Given this background of Hindu-Muslim relations (and, no, I am not exaggerating) there’s only one way to read my liberal friends’ nostalgia for the past: as an attempt to escape from a present that’s even more bitter. As the Roman philosopher Seneca said: “Things that were hard to bear (once) are sweet to remember.”
Nostalgia for an unhappy past is useful only to the extent that it shows how far down the slippery slope we have come – from covert discrimination to open anti-Muslim hate as effectively state policy. But even at the top of the proverbial slope – before we started slipping down – things were far from rosy. The important difference between then and now is that for all our mutual prejudices, at least we tried to be civil to each other and managed to rub along. Many dismissed “iftar parties” hosted by political parties (including the BJP) in Ramzan as a stunt but it was an acknowledgement of the need to woo Muslim; a recognition that they mattered. However opportunistic, it was a nod to the idea of inclusion.
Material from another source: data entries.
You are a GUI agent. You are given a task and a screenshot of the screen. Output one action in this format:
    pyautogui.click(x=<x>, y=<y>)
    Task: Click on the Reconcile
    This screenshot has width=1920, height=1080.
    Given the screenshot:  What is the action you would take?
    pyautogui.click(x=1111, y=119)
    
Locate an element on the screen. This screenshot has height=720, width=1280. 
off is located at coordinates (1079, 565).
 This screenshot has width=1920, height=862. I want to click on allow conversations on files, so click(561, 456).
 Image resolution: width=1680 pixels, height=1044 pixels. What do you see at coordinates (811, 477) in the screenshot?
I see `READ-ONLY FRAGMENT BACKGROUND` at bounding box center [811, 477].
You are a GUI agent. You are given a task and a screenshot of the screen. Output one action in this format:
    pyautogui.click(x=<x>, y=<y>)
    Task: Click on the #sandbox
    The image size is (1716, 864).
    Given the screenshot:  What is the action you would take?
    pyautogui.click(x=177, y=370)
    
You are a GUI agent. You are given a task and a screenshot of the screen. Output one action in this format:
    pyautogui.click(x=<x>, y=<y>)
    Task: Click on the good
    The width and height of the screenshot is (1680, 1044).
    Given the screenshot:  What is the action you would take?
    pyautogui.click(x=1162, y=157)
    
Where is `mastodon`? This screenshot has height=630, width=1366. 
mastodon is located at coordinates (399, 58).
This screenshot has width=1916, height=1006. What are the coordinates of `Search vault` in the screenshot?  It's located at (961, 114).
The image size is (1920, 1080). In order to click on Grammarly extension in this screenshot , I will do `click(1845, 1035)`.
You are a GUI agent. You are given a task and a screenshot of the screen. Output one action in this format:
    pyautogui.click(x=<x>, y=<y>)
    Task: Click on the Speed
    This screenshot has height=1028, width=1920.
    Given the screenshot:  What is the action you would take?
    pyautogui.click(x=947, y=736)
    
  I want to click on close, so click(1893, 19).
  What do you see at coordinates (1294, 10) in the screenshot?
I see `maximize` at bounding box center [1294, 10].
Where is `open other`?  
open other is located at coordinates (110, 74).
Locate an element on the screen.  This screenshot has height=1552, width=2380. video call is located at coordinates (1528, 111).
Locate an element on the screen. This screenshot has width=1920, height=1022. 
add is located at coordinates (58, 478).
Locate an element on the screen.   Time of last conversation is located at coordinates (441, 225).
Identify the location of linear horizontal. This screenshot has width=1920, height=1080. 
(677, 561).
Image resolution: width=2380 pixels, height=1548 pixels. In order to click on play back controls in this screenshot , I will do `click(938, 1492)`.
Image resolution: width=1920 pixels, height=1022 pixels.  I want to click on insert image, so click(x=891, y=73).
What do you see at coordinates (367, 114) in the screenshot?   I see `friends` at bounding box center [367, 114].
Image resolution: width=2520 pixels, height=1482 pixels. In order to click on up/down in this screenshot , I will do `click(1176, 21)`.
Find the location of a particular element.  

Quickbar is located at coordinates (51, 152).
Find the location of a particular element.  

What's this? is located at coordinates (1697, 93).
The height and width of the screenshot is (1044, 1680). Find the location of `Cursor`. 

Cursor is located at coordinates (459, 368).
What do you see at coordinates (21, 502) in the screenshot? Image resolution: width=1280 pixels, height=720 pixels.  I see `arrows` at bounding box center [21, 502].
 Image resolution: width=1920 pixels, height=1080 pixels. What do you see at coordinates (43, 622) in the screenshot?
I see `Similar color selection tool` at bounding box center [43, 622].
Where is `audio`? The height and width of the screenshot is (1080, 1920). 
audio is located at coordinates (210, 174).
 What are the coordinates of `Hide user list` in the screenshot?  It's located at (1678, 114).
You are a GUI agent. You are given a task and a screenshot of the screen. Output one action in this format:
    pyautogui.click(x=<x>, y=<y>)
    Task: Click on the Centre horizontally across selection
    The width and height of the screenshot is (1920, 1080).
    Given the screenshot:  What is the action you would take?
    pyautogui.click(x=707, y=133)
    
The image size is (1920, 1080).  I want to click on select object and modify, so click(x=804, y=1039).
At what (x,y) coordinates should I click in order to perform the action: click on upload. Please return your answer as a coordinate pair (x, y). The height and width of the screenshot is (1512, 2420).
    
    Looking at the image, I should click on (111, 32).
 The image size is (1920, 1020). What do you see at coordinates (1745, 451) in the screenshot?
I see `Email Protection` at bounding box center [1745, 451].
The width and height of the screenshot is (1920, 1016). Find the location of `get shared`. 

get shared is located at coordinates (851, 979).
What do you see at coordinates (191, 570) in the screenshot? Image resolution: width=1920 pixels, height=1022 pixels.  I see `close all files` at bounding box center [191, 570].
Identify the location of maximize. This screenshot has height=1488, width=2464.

What has happened is that as a result of a steady coarsening of political discourse even the old facade of civility is gone and the gloves are well and truly off. Whereas once Hindu landlords felt the need to invent an excuse to decline a Muslim tenant, now housing associations openly declare a “no Muslim” policy. The Citizenship Amendment Act, which pointedly excludes Muslims from a list of persecuted minorities who will be entitled to seek Indian citizenship, and plans to deport Muslims who don’t have documents to prove that they are Indian citizens even if they were born and brought up in the country are by far the boldest demonstration of the Modi government’s aggressive majoritarian agenda of converting India into a Hindu state without formally declaring it as such.
Ironically, the seeds of the whirlwind we are reaping today were sown precisely in the period that Muslims look back upon with such fondness. Particularly the 1980s, when Muslims got caught up in a divisive competitive culture war between the so-called secular and communal parties, both exploiting religion and cultural identity to build their respective vote banks. There was also a deep-seated Hindu resentment over what they regarded as a Muslim sense of entitlement which the RSS and the BJP were able to tap into by whipping up the idea of Hindu “pride” and nationalism steeped in Islamophobia.
Today’s “new” majoritarian India, in which Muslims have been reduced to political irrelevance and the status of second class citizens, is not an accident but the logical culmination of years of simmering anti-Muslim prejudice which was waiting to be harvested. Only those who didn’t see it coming are surprised and propagating the myth of a golden age of a Muslim-friendly India. The 19th century American writer Josh Billings mocked people “who mistake their imagination for their memory”. Among them are lots of Indian liberals.